L'Homme du moi


Version papier :
L’Homme du mois : Régis Clinquart
Version numérique :
Régis Clinquart va-t-il trop loin ?

Alerte ! Un galérien de l’édition viole des inconnues croisées au hasard de ses pérégrinations. Le nouveau Clinquart est arrivé. Esthétique du viol (Lunatique 717 pages, 24 euros).

Le beau sexe passe un mauvais quart d’heure, ce printemps : L’encyclopédiste timbré Martin Monestier vient de publier au Cherche Midi Immersion en misogynie — Filles, femmes, femelles et autres créatures disséquées à travers la réflexion et le fait divers, un pavé qui compile tout ce qui a pu se dire de pire sur ces dames depuis l’Antiquité, preuves à l’appui.
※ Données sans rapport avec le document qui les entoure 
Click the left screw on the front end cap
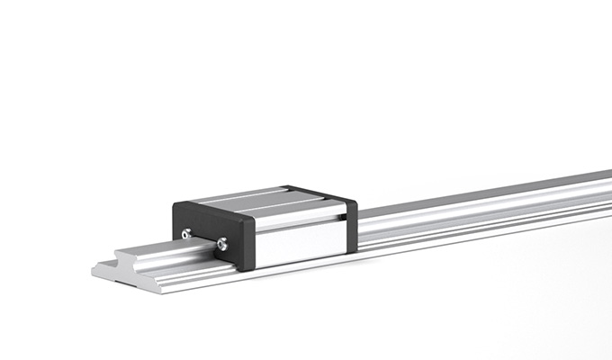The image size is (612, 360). click(186, 234)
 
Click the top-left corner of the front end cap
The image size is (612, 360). click(176, 204)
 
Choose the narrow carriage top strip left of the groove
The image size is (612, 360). click(234, 195)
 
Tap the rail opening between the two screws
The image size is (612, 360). click(202, 241)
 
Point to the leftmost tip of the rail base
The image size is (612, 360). click(94, 267)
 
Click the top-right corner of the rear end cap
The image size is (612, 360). click(356, 200)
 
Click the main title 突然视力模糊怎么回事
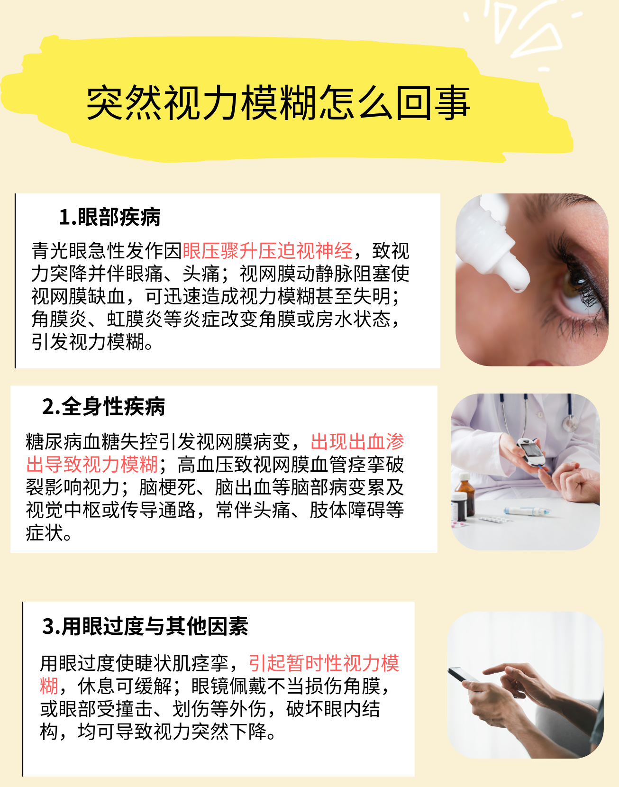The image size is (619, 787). [x=278, y=102]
Quelques entrées ? « Abominable fécondité des femmes », « Avortement : confort et nécessité », « Défécation et torchage des femmes », ou « les femmes violées : pour ou contre ? ». D’ailleurs, comme si ça ne suffisait pas, le non moins barré Régis Clinquart enfonce le clou avec un roman encore plus gros, Esthétique du viol, où il se met dans la tête d’un éditeur violeur de rue à ses heures perdues — charmant, pensera le jury du prix Fémina.

Sauter sur tout ce qui bouge
Ce Clinquart est un récidiviste : en 1999, il sortait un premier livre, Apologie de la viande, règlement de comptes saignant d’un homme envers la femme qui venait de le quitter. Rebelote en 2004 avec Moins qu’une pute, sûr le même sujet. Avec Esthétique du viol, il ne fait que poursuivre cette voie, celle des monologues amers à la Thomas Bernhard. Aux candides qui hausseraient un sourcil depuis le début de cet article, précisons que le projet de Clinquart n’est pas d’inciter les pitbulls à sauter sur tout ce qui bouge, mais de trouver un angle lui permettant de digresser à l’envi sur les thèmes qui lui sont chers, l’imposture des sentiments, les femmes inaccessibles, les hommes comme des chiens sans gamelle — c’est un peu la Simple lettre d’amour de Yann Moix, étirée sur un format sept fois plus long.

Une balle dans le pied
On est loin des confessions fleuries des galants à la Jean d’Ormesson, il est question des ressassements d’un galérien pour qui noir c’est noir. Si on rit peu à la lecture de la chose (Clinquart n’ayant pas, loin s’en faut, l’humour souverain du Nabokov de Lolita), une réflexion marrante nous vient quand même entre deux pages : dans un monde où l’écrasante majorité des lecteurs sont des lectrices, n’est-ce pas se tirer une balle dans le pied que publier un tel délire ? Il y a dans ce suicide commercial un certain panache. Ce n’est pas David Foenkinos qui ferait pareil.